"Real Housewives of New Jersey" star Amber Marchese is fighting a battle most women hope not to face once — for the second time.
Marchese was originally diagnosed with breast cancer in 2009, and she believed she'd overcome the disease shortly thereafter thanks to a bilateral mastectomy (removal of both breasts) and chemotherapy treatment.
But the 37-year-old got some bad news this April — the cancer had returned in the same right breast it had originally invaded.
"I was just sick to my stomach," Marchese recently told People Magazine regarding the second diagnosis. "I can't even begin to describe the feeling you get when someone says you have cancer. Then to get it again after you thought you fought it and thought it was behind you ..."
Indeed, whatever relief Marchese had experienced was dashed. Now she faces the unenviable task of waging a similar battle all over again.
"I thought, you remove it, you go through the harsh treatments, and you move on," Marchese explained. "So I was shocked. Everyone is shocked."
Because mastectomies don't remove 100 percent of the breast tissue, there's always a chance the cancer could return after the procedure. According to Marchese, however, that chance is very small.
"You have a double mastectomy and chemotherapy to stack all the odds in your favor so that there is no recurrence," she said. "The percentage of it recurring is very small, less than 5 percent. I just fell into that category. I wasn't so lucky."
Now it's time for another phase of treatment.
"I'm going to have an additional surgery to remove the remaining breast tissue with clean margins," Marchese said. "I'm going to be on radiation five days a week for five weeks. The doctor is putting me on five different drugs ..."

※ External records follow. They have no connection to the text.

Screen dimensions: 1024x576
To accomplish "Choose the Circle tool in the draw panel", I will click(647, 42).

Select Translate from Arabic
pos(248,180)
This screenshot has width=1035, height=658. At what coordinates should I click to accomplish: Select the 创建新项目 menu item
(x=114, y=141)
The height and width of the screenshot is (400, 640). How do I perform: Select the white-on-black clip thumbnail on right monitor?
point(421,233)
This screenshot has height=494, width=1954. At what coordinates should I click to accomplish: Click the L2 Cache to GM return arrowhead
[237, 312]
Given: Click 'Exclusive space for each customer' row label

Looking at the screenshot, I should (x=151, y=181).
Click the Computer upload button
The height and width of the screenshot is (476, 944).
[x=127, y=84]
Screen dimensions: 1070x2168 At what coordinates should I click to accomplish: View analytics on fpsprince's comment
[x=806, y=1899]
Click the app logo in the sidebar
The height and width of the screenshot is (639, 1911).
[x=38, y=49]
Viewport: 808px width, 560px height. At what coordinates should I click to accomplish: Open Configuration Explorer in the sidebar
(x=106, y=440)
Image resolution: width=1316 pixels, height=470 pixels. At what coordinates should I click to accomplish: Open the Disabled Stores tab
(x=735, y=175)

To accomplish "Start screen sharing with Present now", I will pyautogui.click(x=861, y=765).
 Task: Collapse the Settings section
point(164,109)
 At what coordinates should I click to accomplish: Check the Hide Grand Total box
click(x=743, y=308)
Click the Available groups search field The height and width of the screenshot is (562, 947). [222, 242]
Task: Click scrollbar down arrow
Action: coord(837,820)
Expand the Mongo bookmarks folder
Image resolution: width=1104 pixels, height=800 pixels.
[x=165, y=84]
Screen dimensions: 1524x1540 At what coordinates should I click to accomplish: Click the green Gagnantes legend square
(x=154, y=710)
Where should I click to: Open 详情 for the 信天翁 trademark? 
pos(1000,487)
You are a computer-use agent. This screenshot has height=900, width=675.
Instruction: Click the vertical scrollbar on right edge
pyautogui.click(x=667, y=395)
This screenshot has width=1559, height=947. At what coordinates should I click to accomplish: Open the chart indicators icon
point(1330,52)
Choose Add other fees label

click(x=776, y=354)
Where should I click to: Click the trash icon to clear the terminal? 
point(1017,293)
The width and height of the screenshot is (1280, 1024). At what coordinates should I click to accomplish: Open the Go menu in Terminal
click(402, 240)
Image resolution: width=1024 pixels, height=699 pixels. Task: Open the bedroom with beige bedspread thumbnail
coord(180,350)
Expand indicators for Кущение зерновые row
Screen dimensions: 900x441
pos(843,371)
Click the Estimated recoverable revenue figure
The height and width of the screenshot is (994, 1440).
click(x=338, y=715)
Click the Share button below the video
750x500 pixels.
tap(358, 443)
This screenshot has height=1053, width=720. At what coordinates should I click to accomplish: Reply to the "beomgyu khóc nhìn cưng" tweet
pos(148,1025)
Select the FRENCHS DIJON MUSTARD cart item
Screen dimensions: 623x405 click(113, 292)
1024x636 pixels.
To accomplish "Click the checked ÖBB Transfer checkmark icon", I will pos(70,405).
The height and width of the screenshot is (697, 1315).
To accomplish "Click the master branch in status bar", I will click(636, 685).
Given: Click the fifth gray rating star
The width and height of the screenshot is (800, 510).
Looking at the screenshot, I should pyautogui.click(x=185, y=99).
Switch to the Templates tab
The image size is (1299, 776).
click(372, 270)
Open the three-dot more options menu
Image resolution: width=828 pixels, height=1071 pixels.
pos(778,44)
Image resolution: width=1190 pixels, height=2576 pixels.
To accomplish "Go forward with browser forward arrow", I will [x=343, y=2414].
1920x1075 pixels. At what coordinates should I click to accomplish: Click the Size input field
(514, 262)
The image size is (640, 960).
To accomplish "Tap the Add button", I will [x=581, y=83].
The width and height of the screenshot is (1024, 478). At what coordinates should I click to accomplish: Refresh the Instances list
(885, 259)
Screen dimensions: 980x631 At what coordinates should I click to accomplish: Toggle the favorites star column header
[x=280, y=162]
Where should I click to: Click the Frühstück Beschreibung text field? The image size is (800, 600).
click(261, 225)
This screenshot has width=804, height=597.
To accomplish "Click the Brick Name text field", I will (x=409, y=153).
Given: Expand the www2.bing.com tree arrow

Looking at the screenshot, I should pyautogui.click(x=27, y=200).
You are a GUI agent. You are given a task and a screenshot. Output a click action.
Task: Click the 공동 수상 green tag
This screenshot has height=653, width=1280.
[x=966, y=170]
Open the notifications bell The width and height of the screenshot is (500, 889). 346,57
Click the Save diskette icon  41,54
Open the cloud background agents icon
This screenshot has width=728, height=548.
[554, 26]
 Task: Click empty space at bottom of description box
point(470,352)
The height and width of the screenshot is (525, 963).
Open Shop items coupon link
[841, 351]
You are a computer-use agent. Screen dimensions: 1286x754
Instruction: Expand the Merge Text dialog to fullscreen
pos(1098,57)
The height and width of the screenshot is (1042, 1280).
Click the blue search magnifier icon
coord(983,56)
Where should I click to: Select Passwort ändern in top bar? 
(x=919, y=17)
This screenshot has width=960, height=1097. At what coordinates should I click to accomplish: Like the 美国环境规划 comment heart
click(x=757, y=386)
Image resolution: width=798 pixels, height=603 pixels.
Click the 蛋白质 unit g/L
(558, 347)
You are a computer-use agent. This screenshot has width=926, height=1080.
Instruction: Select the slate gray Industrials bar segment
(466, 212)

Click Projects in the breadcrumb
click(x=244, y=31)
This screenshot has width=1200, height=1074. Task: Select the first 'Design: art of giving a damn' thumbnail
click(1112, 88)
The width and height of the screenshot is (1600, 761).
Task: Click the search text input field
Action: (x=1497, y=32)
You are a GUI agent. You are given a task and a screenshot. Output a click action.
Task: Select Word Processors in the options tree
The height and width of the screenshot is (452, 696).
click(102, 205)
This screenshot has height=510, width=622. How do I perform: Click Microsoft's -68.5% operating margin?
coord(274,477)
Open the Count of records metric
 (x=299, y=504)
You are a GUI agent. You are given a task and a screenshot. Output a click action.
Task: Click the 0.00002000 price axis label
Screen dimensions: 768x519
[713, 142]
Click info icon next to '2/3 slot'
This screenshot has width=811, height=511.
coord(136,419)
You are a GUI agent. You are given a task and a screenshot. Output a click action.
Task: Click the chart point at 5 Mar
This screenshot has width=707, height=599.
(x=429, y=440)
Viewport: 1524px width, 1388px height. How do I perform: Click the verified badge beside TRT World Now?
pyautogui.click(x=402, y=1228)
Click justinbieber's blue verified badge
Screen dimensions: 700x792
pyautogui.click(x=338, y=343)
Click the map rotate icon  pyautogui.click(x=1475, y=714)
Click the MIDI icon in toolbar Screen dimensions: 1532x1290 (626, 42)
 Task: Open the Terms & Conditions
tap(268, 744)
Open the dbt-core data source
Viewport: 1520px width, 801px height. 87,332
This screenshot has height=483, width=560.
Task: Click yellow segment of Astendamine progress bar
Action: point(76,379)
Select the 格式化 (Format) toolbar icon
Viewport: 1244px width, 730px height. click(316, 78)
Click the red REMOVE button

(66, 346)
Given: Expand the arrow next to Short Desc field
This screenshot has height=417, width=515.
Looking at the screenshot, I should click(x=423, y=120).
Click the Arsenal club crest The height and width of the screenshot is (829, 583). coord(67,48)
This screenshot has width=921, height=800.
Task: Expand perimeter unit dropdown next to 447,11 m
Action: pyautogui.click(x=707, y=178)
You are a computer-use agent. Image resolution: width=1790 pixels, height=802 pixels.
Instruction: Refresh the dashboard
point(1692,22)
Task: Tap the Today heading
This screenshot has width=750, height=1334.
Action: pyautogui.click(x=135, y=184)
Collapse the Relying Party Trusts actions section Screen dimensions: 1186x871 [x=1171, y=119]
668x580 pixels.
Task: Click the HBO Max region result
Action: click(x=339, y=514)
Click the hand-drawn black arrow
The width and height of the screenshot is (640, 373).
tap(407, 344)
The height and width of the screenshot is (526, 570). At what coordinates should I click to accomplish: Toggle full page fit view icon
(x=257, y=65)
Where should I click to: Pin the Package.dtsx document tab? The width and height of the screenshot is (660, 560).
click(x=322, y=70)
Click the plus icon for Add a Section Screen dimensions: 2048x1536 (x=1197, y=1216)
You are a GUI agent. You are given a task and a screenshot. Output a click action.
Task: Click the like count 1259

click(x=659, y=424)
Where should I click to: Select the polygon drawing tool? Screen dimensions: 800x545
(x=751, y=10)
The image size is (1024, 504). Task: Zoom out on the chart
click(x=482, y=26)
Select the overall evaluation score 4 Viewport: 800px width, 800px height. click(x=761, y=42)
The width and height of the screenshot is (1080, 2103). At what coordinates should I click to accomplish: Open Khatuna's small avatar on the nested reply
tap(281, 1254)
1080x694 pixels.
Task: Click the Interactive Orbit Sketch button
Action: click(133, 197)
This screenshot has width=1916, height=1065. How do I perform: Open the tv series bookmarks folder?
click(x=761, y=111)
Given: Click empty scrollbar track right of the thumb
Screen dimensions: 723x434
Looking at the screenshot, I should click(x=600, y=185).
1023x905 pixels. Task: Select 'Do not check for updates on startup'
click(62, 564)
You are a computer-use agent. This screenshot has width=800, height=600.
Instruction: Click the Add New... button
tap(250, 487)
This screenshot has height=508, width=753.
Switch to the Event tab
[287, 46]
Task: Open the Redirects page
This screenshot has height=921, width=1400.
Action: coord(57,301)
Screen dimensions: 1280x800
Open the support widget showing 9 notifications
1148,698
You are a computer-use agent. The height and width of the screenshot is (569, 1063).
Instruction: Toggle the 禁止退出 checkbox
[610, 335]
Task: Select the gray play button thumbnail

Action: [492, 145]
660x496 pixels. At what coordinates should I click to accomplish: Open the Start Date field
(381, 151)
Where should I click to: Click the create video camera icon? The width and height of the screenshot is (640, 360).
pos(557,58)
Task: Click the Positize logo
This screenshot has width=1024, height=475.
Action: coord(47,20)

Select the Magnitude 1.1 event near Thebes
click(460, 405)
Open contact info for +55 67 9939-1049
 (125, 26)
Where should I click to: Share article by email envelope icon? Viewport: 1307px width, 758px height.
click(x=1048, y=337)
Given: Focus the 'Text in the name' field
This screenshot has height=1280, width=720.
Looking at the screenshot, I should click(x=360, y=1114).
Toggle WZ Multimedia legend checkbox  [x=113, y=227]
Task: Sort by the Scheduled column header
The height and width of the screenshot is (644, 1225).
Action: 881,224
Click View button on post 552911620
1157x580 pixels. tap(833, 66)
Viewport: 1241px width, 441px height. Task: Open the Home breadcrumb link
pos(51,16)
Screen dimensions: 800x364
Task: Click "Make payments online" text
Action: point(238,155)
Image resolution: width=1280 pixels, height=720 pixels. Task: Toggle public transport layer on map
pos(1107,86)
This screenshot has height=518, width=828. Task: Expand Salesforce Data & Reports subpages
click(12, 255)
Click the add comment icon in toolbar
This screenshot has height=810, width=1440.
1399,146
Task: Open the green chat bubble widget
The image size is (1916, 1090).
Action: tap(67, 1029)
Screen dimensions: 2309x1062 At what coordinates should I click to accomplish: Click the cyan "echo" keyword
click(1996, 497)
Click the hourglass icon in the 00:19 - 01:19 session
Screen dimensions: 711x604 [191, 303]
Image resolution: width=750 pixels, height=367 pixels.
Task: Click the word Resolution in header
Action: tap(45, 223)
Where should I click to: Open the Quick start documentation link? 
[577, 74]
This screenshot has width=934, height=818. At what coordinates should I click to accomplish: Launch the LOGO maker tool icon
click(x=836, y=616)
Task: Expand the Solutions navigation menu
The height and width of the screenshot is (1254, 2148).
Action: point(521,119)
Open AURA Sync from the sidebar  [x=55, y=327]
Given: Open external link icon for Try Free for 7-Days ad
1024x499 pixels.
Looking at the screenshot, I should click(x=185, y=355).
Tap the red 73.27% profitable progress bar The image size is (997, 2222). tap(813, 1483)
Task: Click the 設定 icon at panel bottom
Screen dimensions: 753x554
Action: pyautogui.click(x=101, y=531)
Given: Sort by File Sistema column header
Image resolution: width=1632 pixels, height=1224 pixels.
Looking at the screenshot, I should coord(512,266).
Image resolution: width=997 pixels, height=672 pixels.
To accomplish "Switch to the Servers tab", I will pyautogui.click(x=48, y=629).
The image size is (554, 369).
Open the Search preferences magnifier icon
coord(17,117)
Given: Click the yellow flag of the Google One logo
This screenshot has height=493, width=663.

Marchese stressed that her situation is the exception and that double mastectomies are generally successful. To make sure she raises awareness while spreading an accurate message, she'll be blogging about her experience for People. Her first entry detailed her reaction to the most recent news and included some concrete recommendations for others experiencing similar circumstances.
"Each week, I will offer advice to readers that I found valuable on my journey," Marchese wrote. "Do whatever you choose with this. Some may find this helpful and some may not. But I want to offer some tips on how my family and I learned to manage the anxiety, complicated testing, treatments and how we explored treatment options while maintaining our sanity."
Marchese's first blog entry for People came out June 2.
According to BreastCancer.org, about 1 out of every 8 women in the US will develop invasive breast cancer during her lifetime.